Collected data:

══════════════════════════════

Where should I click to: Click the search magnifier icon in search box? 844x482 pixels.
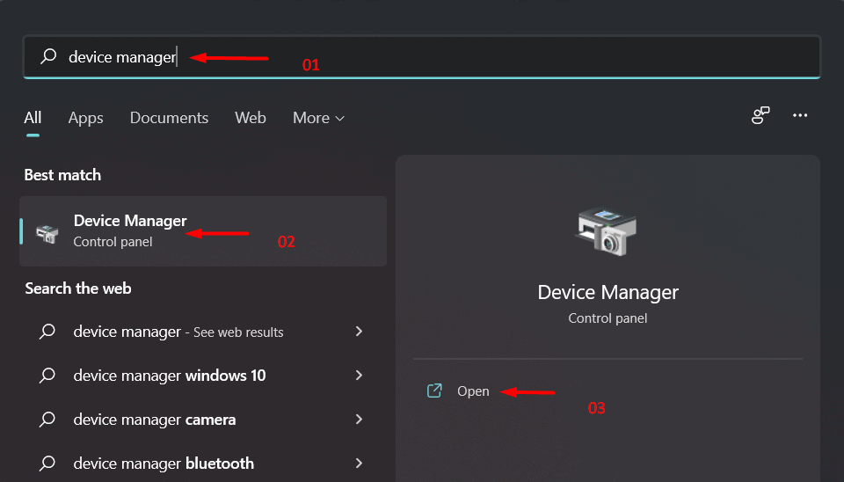[x=48, y=57]
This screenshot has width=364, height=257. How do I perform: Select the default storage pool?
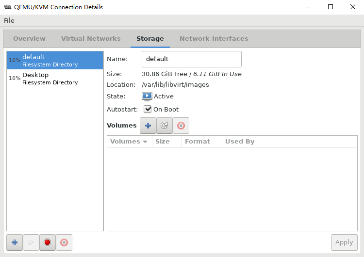tap(54, 61)
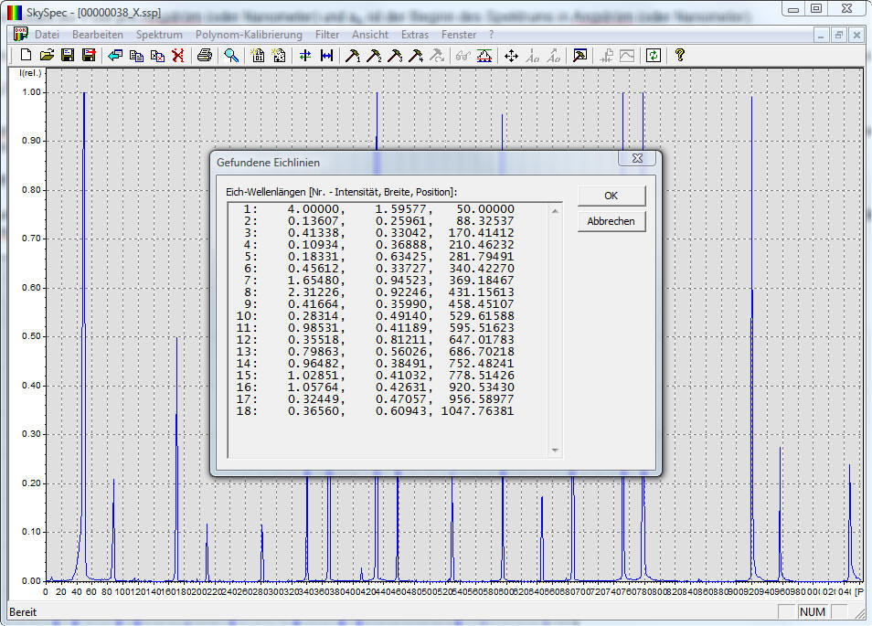Image resolution: width=872 pixels, height=626 pixels.
Task: Select the hammer tool numbered 3
Action: [x=395, y=56]
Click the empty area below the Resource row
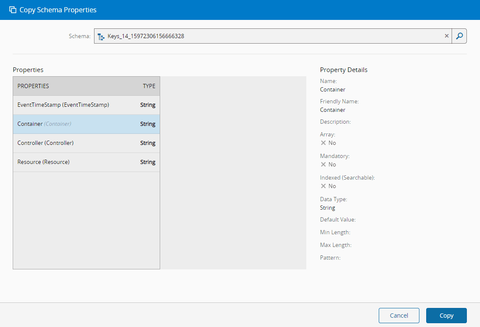Image resolution: width=480 pixels, height=327 pixels. (x=86, y=220)
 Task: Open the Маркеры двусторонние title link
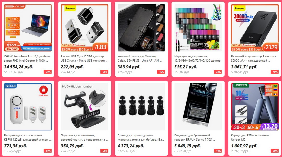(x=197, y=58)
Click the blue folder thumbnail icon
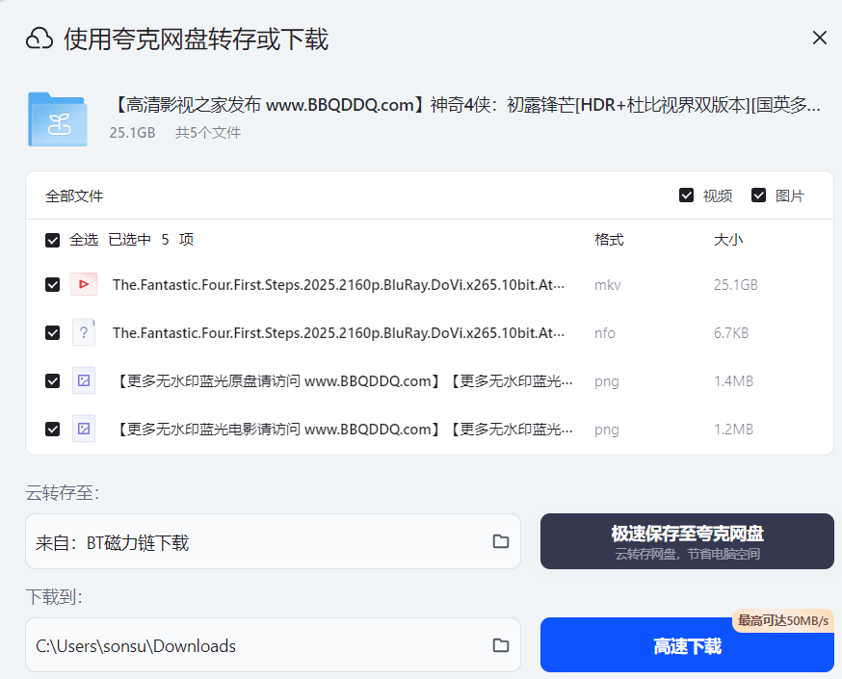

══════════════════════════════

== How to complete this task ==
A faithful copy of all the records is required, with the pictures left out.

== Result below ==
Where should I click to: Click the search magnifier icon in search box? 844x482 pixels.
[x=48, y=57]
This screenshot has width=364, height=257. How do I perform: Select the default storage pool?
tap(54, 61)
Image resolution: width=872 pixels, height=626 pixels.
Task: Select the hammer tool numbered 3
Action: [x=395, y=56]
Click the empty area below the Resource row
Image resolution: width=480 pixels, height=327 pixels. (x=86, y=220)
 Task: Open the Маркеры двусторонние title link
(x=197, y=58)
Click the blue folder thumbnail icon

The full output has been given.